■ PROBLEM REQUIREMENTS: Reproduce every entry below exactly, minus the pictures.

##########

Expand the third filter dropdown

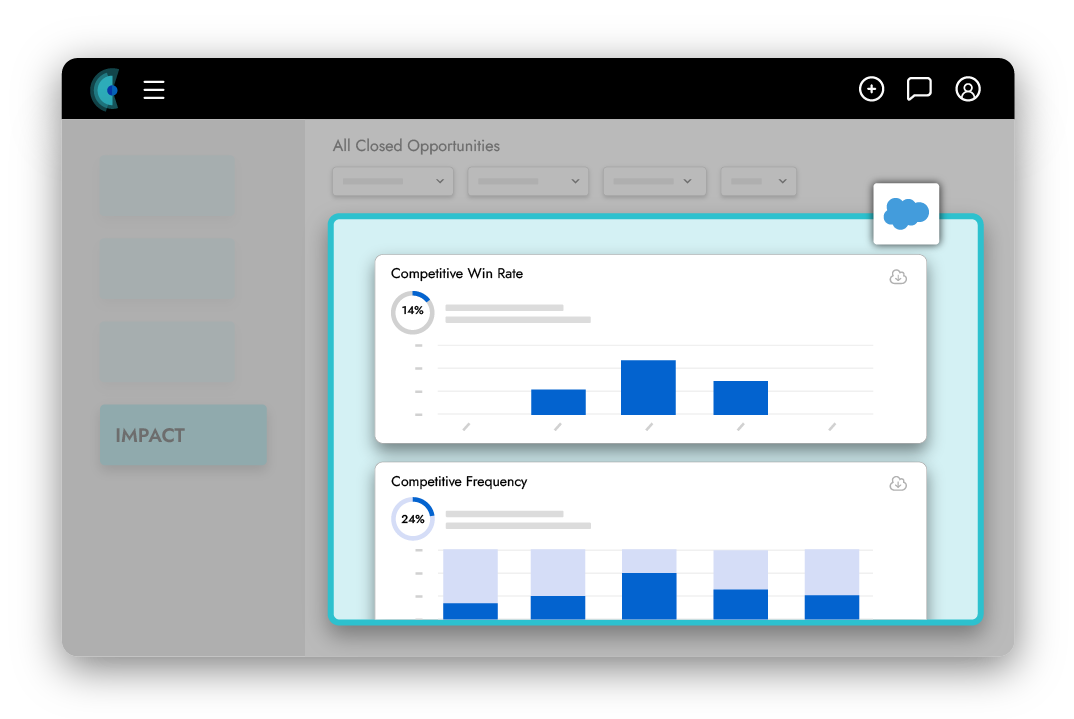tap(654, 181)
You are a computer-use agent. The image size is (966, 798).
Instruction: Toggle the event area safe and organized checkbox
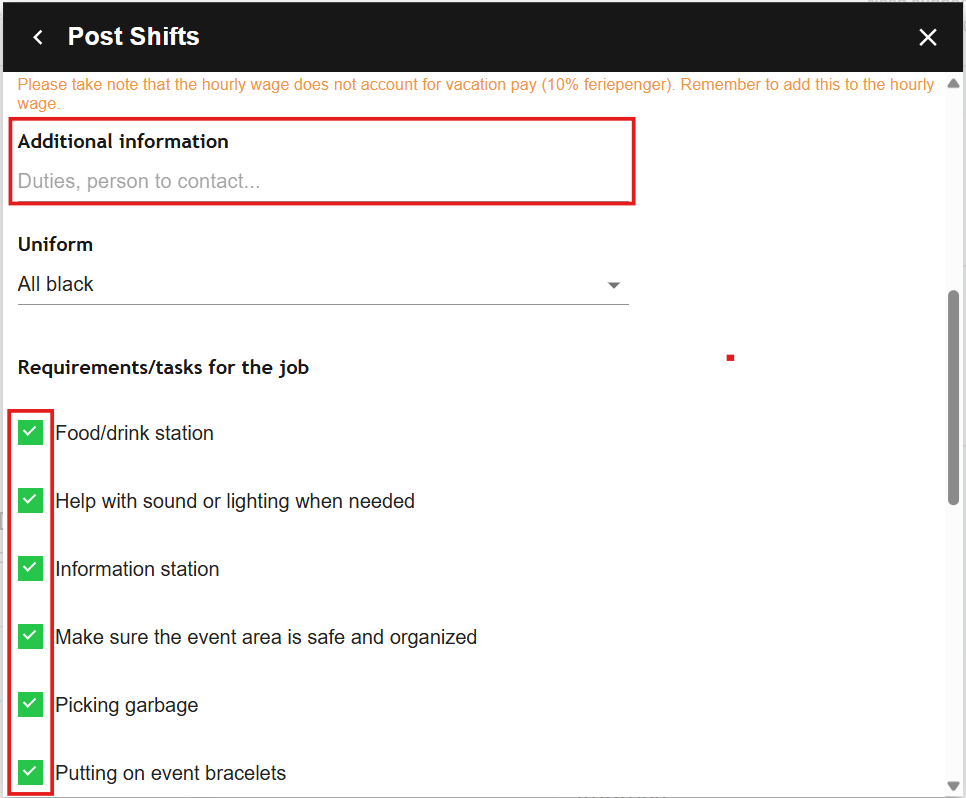click(31, 636)
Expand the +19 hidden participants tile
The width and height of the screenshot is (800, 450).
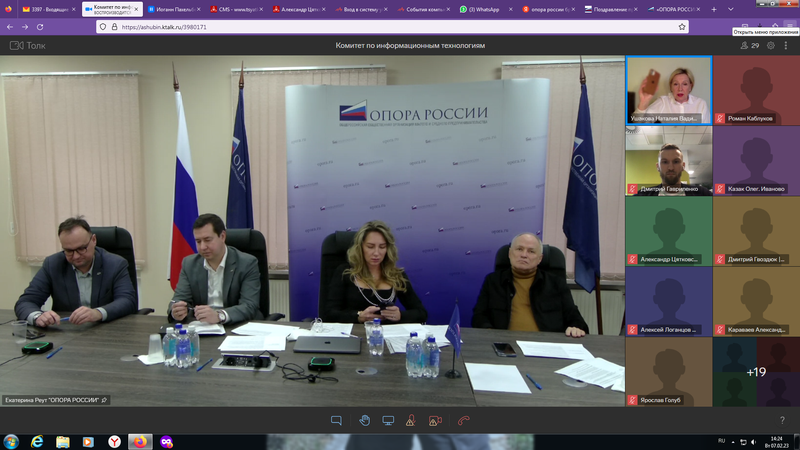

##########

■ EXERCISE ANSWER:
Expand the third filter dropdown

tap(654, 181)
You are a computer-use agent. The image size is (966, 798).
Instruction: Toggle the event area safe and organized checkbox
click(31, 636)
Expand the +19 hidden participants tile
The width and height of the screenshot is (800, 450).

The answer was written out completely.